| Exercise |
Tally the lines in the entries below that contain the string "pyautogui". Give only the number.

| Raw records |
◆ ◆ ◆
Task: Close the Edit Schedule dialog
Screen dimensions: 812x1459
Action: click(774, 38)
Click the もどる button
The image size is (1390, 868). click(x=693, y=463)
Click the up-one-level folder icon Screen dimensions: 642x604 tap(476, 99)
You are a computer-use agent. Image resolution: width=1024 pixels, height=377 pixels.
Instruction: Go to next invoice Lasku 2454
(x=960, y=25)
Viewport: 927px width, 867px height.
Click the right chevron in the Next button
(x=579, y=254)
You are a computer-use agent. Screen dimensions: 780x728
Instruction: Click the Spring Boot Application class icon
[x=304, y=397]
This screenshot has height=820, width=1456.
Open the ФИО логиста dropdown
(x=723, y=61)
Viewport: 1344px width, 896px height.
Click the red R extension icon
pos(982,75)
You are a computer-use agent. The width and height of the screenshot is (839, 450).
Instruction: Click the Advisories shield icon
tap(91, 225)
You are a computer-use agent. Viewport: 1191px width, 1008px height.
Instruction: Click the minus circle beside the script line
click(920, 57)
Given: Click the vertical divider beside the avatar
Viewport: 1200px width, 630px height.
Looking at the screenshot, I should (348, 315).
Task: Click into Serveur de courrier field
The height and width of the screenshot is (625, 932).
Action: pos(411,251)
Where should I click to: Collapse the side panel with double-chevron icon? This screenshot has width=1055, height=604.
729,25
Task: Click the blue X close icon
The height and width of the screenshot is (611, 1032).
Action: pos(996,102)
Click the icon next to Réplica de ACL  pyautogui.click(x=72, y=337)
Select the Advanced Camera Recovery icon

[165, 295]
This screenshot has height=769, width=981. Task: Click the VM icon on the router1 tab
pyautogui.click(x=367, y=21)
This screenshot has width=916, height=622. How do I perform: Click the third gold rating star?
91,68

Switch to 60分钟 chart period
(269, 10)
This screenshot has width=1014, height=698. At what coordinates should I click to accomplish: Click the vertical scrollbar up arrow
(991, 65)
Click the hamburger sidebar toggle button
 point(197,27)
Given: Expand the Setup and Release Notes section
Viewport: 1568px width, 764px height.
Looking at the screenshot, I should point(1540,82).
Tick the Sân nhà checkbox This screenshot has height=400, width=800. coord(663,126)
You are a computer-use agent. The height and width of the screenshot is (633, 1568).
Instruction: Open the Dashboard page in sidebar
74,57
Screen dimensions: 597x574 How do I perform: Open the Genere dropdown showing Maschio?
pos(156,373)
◆ ◆ ◆
| Exercise answer |
2